• [Assigned task]:
Once you find the line containing "guia para otimizar tarefas longas (214, 209)" in the data below, copy it and each following line exactly, up to and including the line containing "dica de recurso (156, 2139)", and nothing else.
═════ Data section
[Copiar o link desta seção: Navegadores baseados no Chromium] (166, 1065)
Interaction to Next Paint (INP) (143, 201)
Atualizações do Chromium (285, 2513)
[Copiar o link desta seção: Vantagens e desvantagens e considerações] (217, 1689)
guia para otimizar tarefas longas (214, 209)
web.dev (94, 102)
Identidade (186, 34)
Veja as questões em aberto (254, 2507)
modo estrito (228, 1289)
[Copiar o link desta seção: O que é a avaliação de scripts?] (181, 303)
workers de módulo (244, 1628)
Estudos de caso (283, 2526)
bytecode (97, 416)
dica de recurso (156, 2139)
══════════
═════ Data section
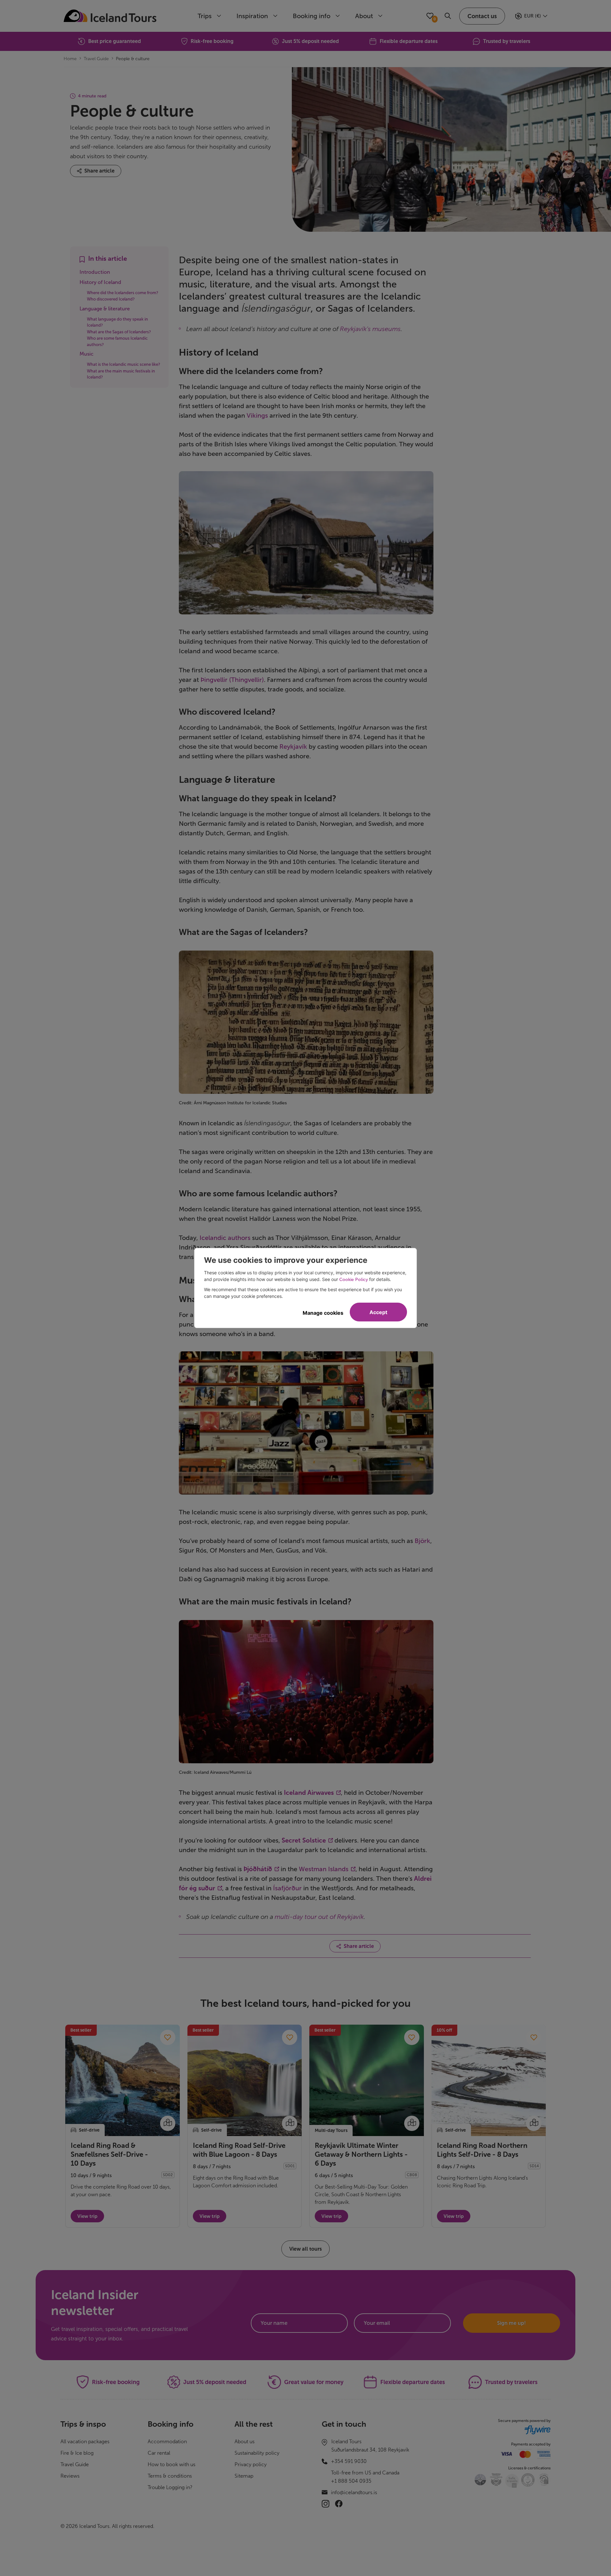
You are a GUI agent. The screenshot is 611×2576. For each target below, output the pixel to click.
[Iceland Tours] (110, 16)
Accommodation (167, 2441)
══════════
═════ Data section
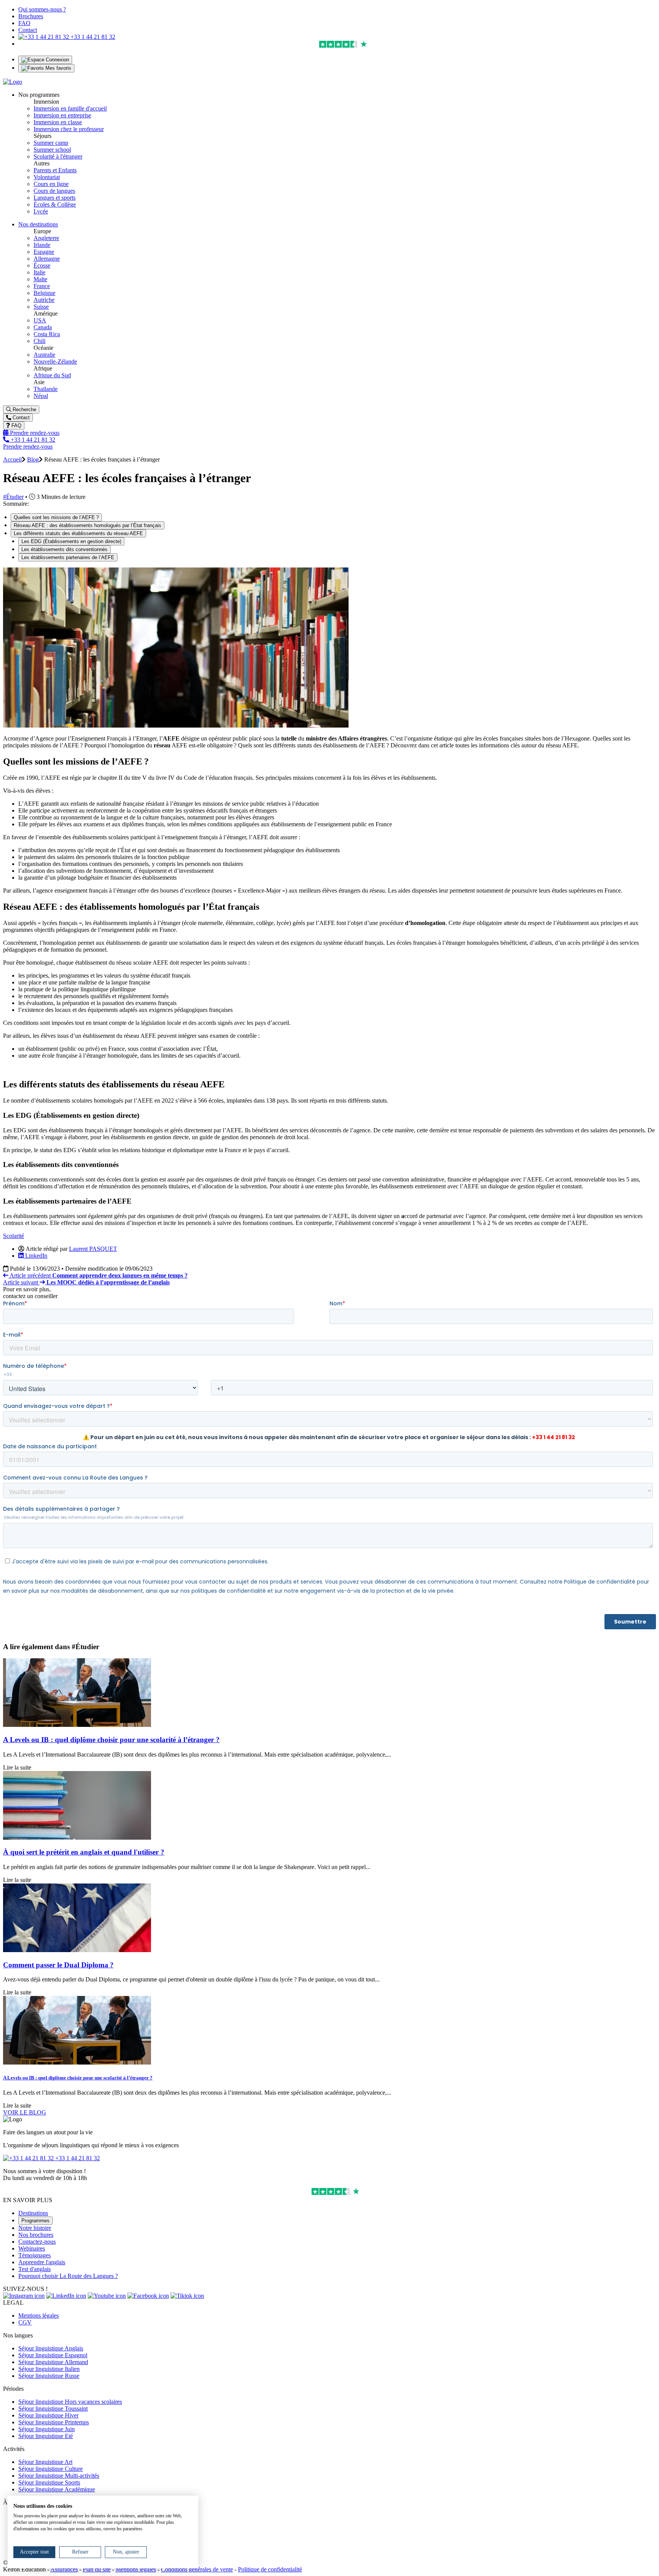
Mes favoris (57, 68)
══════════
• [Exercise answer]:
guia para otimizar tarefas longas (214, 209)
web.dev (94, 102)
Identidade (186, 34)
Veja as questões em aberto (254, 2507)
modo estrito (228, 1289)
[Copiar o link desta seção: O que é a avaliação de scripts?] (181, 303)
workers de módulo (244, 1628)
Estudos de caso (283, 2526)
bytecode (97, 416)
dica de recurso (156, 2139)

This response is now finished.